[İstenen iş]: Aşağıdaki kayıtların tamamında "Screen dimensions" ifadesini "Screen size" ile değiştirip geri kalan her şeyi olduğu gibi bırakarak satırları düzenler misin?

* * * * *

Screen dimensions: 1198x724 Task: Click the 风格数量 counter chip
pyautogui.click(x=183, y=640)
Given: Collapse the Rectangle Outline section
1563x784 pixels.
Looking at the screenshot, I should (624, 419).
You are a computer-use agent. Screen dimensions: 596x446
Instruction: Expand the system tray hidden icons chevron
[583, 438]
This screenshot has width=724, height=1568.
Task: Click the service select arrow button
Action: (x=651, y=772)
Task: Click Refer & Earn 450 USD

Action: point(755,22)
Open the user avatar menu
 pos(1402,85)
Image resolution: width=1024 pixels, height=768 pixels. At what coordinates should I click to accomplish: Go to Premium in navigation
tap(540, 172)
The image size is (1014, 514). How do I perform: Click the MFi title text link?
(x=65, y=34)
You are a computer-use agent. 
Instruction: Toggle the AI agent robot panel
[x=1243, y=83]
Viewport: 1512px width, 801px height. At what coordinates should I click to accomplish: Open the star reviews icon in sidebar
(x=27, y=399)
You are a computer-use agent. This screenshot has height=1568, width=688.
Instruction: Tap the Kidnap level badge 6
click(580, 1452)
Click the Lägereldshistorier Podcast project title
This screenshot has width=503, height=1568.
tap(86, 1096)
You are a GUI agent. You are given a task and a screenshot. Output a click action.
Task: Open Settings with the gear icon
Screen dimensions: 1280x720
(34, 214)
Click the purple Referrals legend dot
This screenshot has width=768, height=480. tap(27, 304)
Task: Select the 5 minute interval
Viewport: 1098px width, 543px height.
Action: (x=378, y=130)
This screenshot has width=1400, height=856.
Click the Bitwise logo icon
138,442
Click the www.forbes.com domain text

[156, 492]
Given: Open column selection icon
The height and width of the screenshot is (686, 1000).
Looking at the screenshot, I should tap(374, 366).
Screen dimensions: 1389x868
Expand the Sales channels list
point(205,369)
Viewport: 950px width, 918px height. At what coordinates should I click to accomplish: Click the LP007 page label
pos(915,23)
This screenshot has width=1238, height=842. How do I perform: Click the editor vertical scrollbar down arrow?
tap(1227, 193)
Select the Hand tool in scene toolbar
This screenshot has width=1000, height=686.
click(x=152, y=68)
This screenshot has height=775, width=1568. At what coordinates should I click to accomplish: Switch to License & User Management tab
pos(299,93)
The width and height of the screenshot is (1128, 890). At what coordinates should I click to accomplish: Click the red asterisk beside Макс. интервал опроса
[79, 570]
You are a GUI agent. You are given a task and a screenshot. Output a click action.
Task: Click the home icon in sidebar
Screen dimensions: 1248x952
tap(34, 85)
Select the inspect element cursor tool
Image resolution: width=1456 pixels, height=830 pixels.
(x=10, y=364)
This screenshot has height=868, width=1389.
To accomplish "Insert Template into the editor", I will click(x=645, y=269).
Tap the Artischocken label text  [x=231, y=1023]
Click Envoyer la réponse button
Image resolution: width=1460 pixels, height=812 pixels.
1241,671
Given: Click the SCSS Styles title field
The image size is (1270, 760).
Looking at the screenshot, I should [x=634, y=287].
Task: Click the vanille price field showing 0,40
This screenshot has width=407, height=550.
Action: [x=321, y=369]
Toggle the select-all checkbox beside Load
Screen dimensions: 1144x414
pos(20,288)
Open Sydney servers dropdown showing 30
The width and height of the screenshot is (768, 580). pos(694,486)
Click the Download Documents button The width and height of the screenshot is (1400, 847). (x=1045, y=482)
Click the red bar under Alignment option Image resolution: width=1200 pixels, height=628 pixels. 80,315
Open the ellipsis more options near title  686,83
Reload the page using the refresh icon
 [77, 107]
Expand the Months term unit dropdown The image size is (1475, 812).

* * * * *

[Aşağıdaki çıktı]:
Screen size: 1198x724 Task: Click the 风格数量 counter chip
pyautogui.click(x=183, y=640)
Given: Collapse the Rectangle Outline section
1563x784 pixels.
Looking at the screenshot, I should (624, 419).
You are a computer-use agent. Screen size: 596x446
Instruction: Expand the system tray hidden icons chevron
[583, 438]
This screenshot has width=724, height=1568.
Task: Click the service select arrow button
Action: (x=651, y=772)
Task: Click Refer & Earn 450 USD

Action: point(755,22)
Open the user avatar menu
 pos(1402,85)
Image resolution: width=1024 pixels, height=768 pixels. At what coordinates should I click to accomplish: Go to Premium in navigation
tap(540, 172)
The image size is (1014, 514). How do I perform: Click the MFi title text link?
(x=65, y=34)
You are a computer-use agent. 
Instruction: Toggle the AI agent robot panel
[x=1243, y=83]
Viewport: 1512px width, 801px height. At what coordinates should I click to accomplish: Open the star reviews icon in sidebar
(x=27, y=399)
You are a computer-use agent. This screenshot has height=1568, width=688.
Instruction: Tap the Kidnap level badge 6
click(580, 1452)
Click the Lägereldshistorier Podcast project title
This screenshot has width=503, height=1568.
tap(86, 1096)
You are a GUI agent. You are given a task and a screenshot. Output a click action.
Task: Open Settings with the gear icon
Screen size: 1280x720
(34, 214)
Click the purple Referrals legend dot
This screenshot has width=768, height=480. tap(27, 304)
Task: Select the 5 minute interval
Viewport: 1098px width, 543px height.
Action: (x=378, y=130)
This screenshot has width=1400, height=856.
Click the Bitwise logo icon
138,442
Click the www.forbes.com domain text

[156, 492]
Given: Open column selection icon
The height and width of the screenshot is (686, 1000).
Looking at the screenshot, I should tap(374, 366).
Screen size: 1389x868
Expand the Sales channels list
point(205,369)
Viewport: 950px width, 918px height. At what coordinates should I click to accomplish: Click the LP007 page label
pos(915,23)
This screenshot has width=1238, height=842. How do I perform: Click the editor vertical scrollbar down arrow?
tap(1227, 193)
Select the Hand tool in scene toolbar
This screenshot has width=1000, height=686.
click(x=152, y=68)
This screenshot has height=775, width=1568. At what coordinates should I click to accomplish: Switch to License & User Management tab
pos(299,93)
The width and height of the screenshot is (1128, 890). At what coordinates should I click to accomplish: Click the red asterisk beside Макс. интервал опроса
[79, 570]
You are a GUI agent. You are given a task and a screenshot. Output a click action.
Task: Click the home icon in sidebar
Screen size: 1248x952
tap(34, 85)
Select the inspect element cursor tool
Image resolution: width=1456 pixels, height=830 pixels.
(x=10, y=364)
This screenshot has height=868, width=1389.
To accomplish "Insert Template into the editor", I will click(x=645, y=269).
Tap the Artischocken label text  [x=231, y=1023]
Click Envoyer la réponse button
Image resolution: width=1460 pixels, height=812 pixels.
1241,671
Given: Click the SCSS Styles title field
The image size is (1270, 760).
Looking at the screenshot, I should [x=634, y=287].
Task: Click the vanille price field showing 0,40
This screenshot has width=407, height=550.
Action: [x=321, y=369]
Toggle the select-all checkbox beside Load
Screen size: 1144x414
pos(20,288)
Open Sydney servers dropdown showing 30
The width and height of the screenshot is (768, 580). pos(694,486)
Click the Download Documents button The width and height of the screenshot is (1400, 847). (x=1045, y=482)
Click the red bar under Alignment option Image resolution: width=1200 pixels, height=628 pixels. 80,315
Open the ellipsis more options near title  686,83
Reload the page using the refresh icon
 [77, 107]
Expand the Months term unit dropdown The image size is (1475, 812).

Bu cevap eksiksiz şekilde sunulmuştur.